Information provided:
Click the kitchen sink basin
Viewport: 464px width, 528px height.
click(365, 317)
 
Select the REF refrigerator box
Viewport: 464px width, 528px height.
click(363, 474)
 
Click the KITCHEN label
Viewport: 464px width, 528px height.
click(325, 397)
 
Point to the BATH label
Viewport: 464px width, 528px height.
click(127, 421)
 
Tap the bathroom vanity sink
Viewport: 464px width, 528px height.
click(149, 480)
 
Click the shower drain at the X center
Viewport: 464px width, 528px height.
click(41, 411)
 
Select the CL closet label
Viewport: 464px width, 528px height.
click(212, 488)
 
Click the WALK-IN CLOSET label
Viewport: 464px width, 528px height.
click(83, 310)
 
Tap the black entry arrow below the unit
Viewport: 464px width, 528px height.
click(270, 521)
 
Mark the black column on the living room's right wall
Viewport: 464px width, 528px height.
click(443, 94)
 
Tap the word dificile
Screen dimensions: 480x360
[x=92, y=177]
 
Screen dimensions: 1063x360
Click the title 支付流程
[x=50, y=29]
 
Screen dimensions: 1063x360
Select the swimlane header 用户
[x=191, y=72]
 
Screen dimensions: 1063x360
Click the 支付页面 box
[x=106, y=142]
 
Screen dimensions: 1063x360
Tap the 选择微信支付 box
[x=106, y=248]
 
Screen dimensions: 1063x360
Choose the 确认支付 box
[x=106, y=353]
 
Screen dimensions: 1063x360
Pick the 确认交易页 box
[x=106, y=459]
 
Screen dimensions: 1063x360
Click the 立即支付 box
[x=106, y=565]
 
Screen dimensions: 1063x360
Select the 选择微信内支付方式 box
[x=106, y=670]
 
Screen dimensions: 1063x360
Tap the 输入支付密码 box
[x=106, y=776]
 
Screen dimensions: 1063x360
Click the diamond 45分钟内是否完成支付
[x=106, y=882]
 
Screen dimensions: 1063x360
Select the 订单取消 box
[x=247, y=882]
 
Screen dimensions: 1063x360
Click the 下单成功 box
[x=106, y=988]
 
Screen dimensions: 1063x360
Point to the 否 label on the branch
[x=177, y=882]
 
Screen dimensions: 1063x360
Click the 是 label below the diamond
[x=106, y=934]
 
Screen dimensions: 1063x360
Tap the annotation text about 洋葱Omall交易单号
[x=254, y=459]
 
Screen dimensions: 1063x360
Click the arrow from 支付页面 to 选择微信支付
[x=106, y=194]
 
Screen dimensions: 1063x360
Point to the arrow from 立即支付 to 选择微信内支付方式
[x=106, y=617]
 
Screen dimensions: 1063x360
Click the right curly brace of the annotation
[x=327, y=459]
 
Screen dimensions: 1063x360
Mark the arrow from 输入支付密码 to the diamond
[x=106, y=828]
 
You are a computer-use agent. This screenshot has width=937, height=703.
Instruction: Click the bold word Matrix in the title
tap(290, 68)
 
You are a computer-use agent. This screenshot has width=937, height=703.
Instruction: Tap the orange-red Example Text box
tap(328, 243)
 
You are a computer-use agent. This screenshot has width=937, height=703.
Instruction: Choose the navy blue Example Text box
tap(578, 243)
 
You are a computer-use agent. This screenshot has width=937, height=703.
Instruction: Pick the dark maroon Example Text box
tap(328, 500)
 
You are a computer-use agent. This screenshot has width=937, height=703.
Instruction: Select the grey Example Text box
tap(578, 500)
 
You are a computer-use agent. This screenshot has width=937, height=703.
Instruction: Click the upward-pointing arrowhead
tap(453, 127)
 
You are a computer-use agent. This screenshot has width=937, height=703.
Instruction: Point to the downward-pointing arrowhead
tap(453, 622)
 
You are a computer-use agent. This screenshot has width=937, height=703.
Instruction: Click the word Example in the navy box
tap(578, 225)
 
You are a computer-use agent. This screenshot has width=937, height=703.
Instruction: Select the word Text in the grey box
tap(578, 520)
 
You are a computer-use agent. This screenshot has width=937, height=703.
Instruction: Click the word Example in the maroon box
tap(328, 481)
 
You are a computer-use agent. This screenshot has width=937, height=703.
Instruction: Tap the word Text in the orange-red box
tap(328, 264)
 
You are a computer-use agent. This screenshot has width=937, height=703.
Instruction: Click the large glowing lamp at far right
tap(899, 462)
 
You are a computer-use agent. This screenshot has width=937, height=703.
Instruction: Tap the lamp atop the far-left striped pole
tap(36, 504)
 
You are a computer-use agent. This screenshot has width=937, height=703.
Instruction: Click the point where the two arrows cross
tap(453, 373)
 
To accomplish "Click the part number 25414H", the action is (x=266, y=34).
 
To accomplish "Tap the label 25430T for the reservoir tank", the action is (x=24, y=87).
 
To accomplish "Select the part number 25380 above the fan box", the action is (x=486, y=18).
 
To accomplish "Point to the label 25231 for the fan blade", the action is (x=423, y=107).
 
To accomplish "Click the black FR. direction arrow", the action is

What is expected: Please rewrite the data above, from its first line through the line containing "click(212, 488)", inclusive, as a JSON list of strings with one string per line and blank lines left out.

Worked solution:
[
  "Click the kitchen sink basin",
  "Viewport: 464px width, 528px height.",
  "click(365, 317)",
  "Select the REF refrigerator box",
  "Viewport: 464px width, 528px height.",
  "click(363, 474)",
  "Click the KITCHEN label",
  "Viewport: 464px width, 528px height.",
  "click(325, 397)",
  "Point to the BATH label",
  "Viewport: 464px width, 528px height.",
  "click(127, 421)",
  "Tap the bathroom vanity sink",
  "Viewport: 464px width, 528px height.",
  "click(149, 480)",
  "Click the shower drain at the X center",
  "Viewport: 464px width, 528px height.",
  "click(41, 411)",
  "Select the CL closet label",
  "Viewport: 464px width, 528px height.",
  "click(212, 488)"
]